- Problem details -
Reproduce every entry that follows word for word, but omit the images.

+++

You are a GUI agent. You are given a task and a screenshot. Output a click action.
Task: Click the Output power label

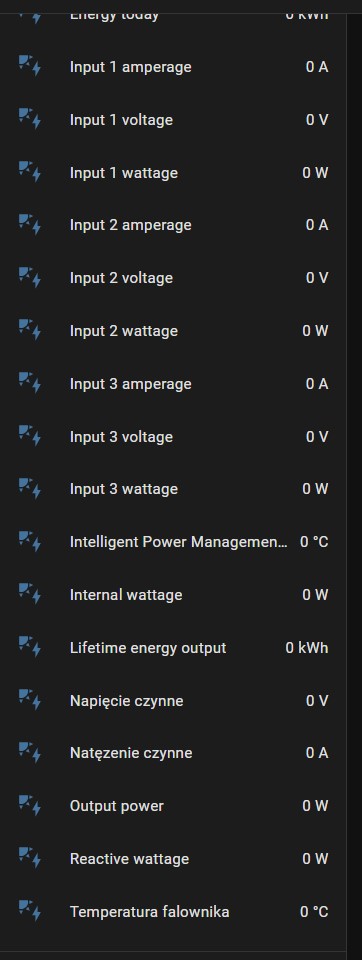click(116, 806)
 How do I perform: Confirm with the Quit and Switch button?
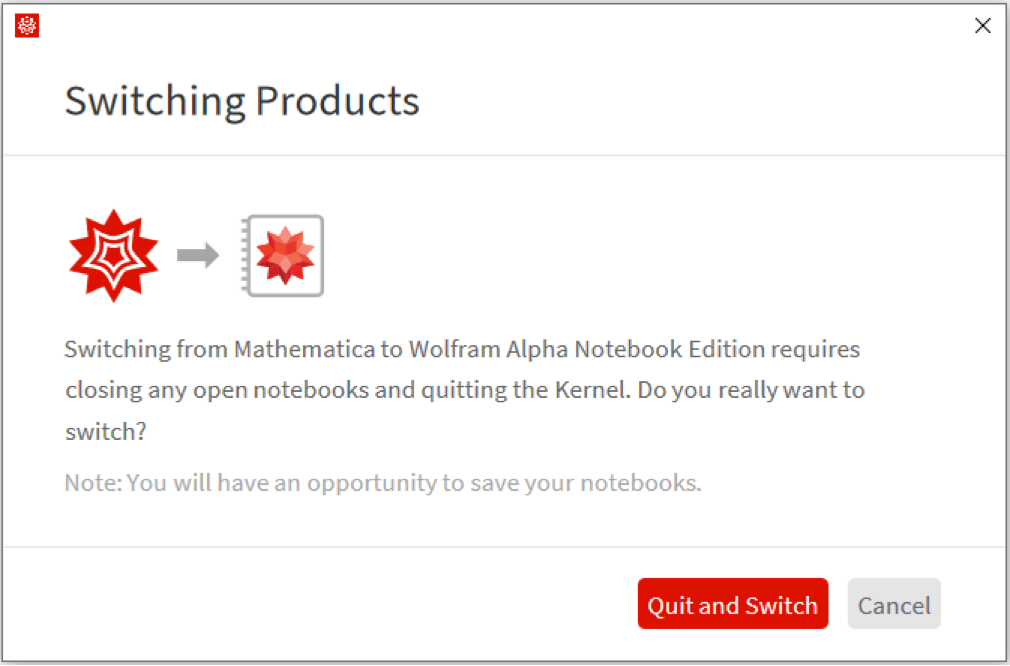(x=732, y=604)
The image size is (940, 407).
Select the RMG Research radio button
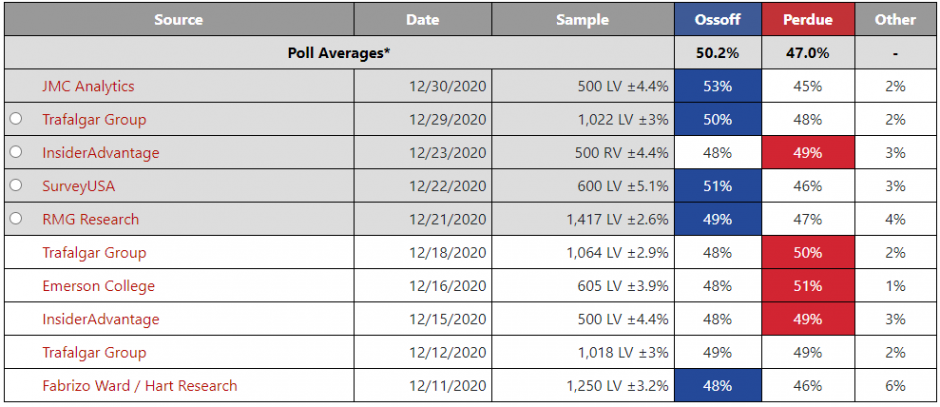pos(16,219)
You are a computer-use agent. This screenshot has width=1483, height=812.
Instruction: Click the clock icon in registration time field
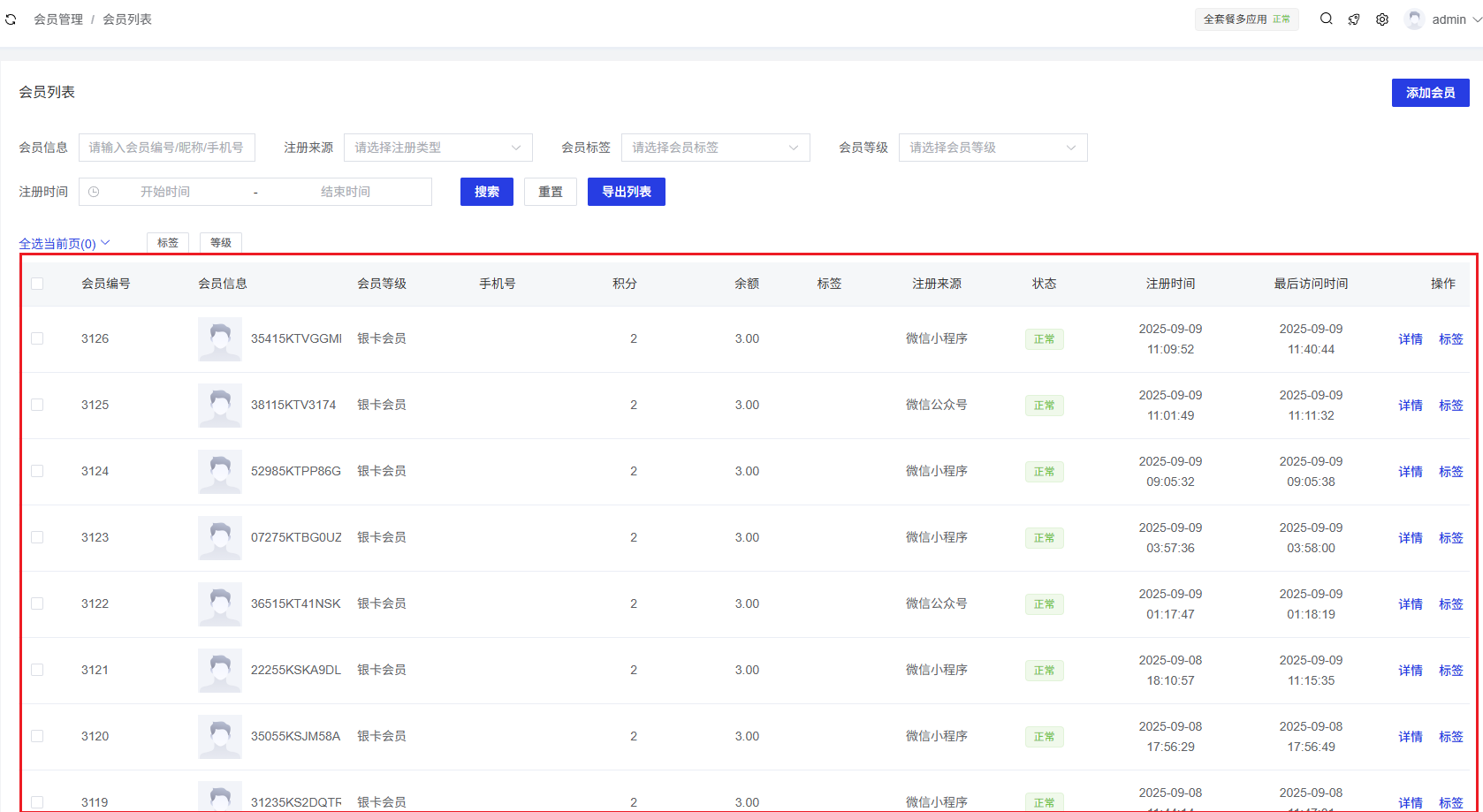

+++

- Output for this task -
You are a GUI agent. You are given a task and a screenshot. Output a click action.
Task: Click the Output power label

click(116, 806)
 How do I perform: Confirm with the Quit and Switch button?
(x=732, y=604)
The image size is (940, 407).
Select the RMG Research radio button
pos(16,219)
You are a computer-use agent. This screenshot has width=1483, height=812.
Instruction: Click the clock icon in registration time field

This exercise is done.